Greetings, folks!
I purchased a 16 KLR last year used with 850 miles on it. Spent some time kitting it out for long distance ADV in NV (and anywhere else I want to go. The front felt a bit flexy when hitting the brake stopping at a fuel pump but I chalked it up to gallons of gas sloshing back and forth in the tank. I put an EM fork brace on it just in case, even though I don't like fork braces because they force a certain distance between the tubes along the entire travel (good or bad, that's a different topic. My bud and I did a 732 mile circle route Sacramento to Lovelock to Middlegate to Markleeville back to Sac. (Now have 1900 miles on it) When offroad in the soft stuff, I had a wicked "wobble" in the handlebars at slow speed...if felt like the wheel was turning left or right when the handlebars were not and I ended up turning the handlebars back and forth cyclically in order to keep the front wheel moving in a straight line.

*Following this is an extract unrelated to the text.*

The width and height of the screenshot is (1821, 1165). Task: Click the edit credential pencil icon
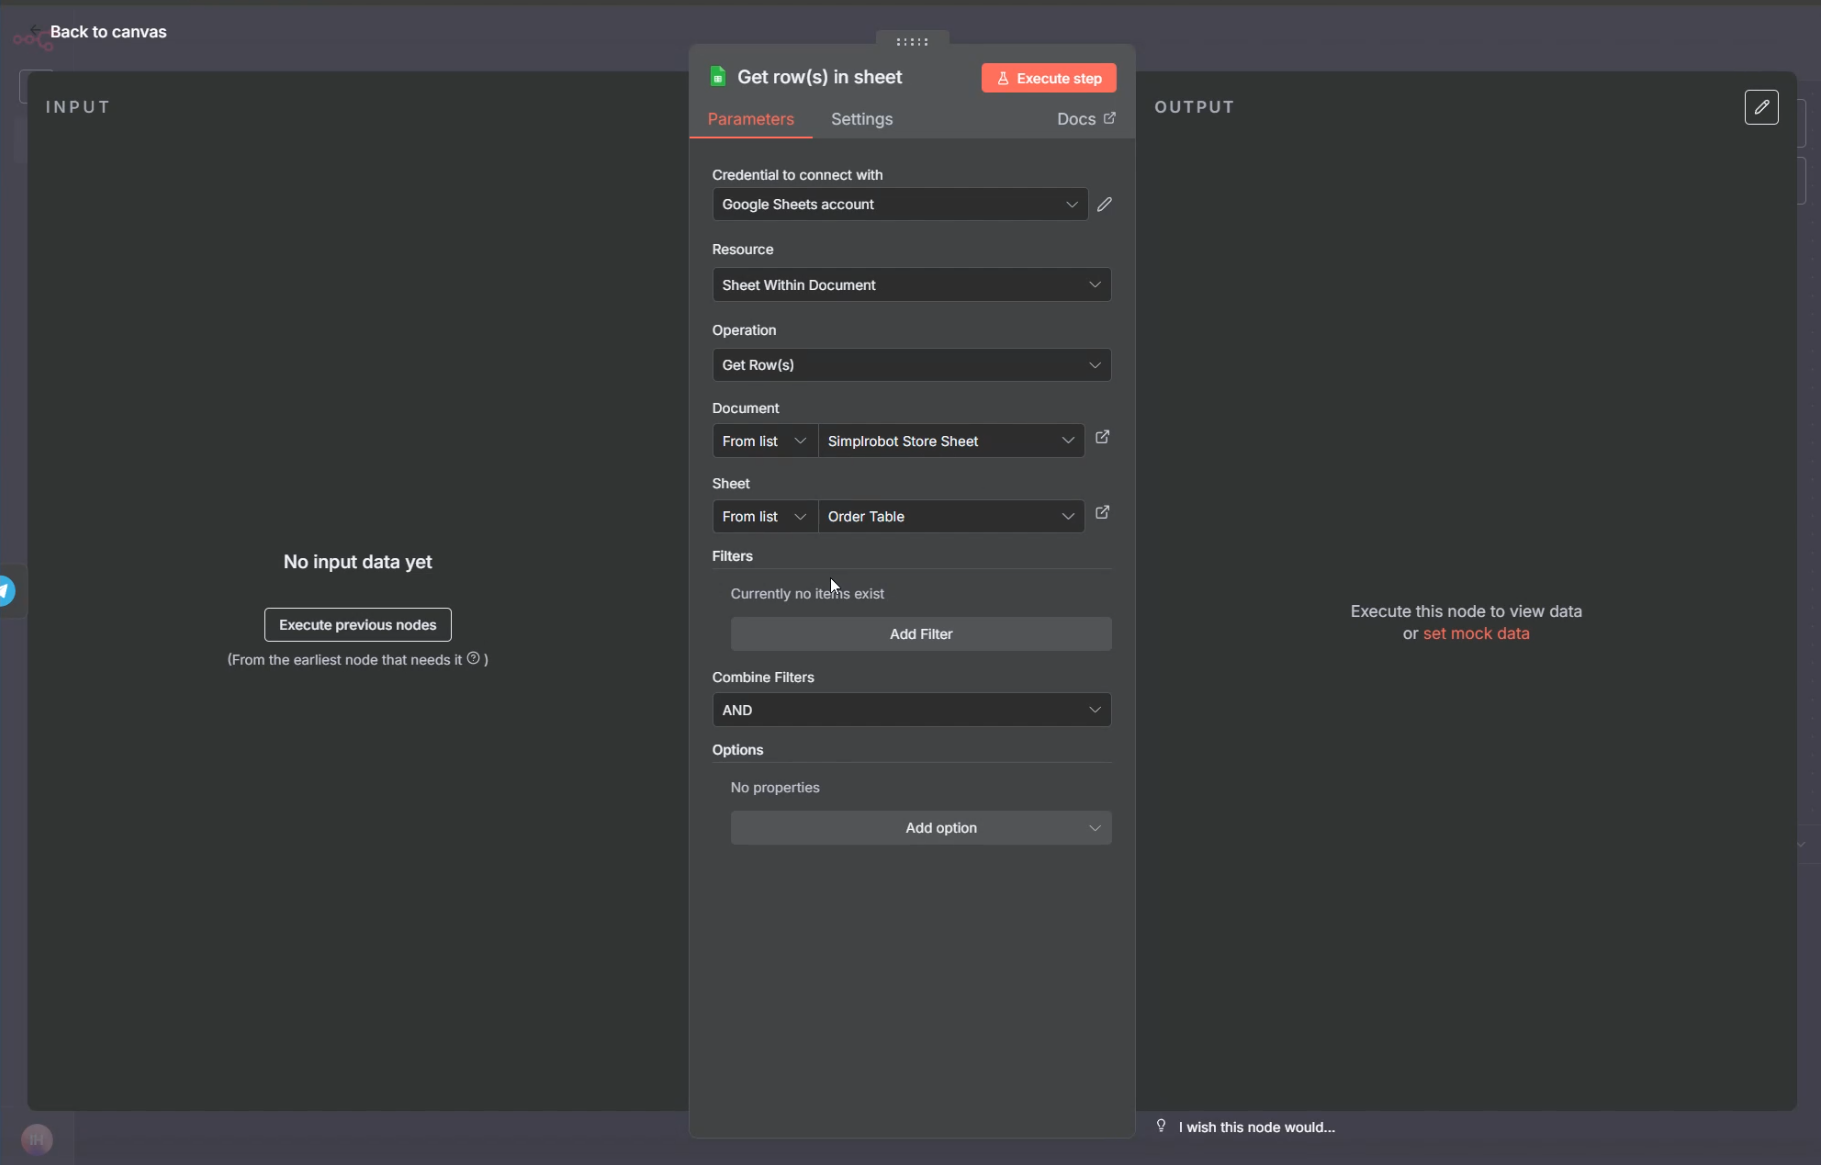[1104, 204]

Downhill in soft dirt with no brake was ok, but the minute I hit the front brake going downhill (been riding dirt bikes for 45 years...a properly used front brake is useful offroad the wheel and handlebars started the oscillation. I tried the downhill with 21 # in the front and it was bad, then tried it with 18 # in the front and it was seriously "white-knuckle" with higher magnitude oscillations. It felt like the forks were flexing 30 degrees back and forth and I had to cyclically turn the wheels the opposite way to compensate. They weren't, it just felt that way (all this with the EM fork brace installed, even). I felt this same "wobble" when doing a sharp u-turn at 3 miles an hour on pavement and, if I was on an aggregate cement, the type with little rocks on the surface, the u-turn wobble was so bad that it was difficult to keep the bike upright.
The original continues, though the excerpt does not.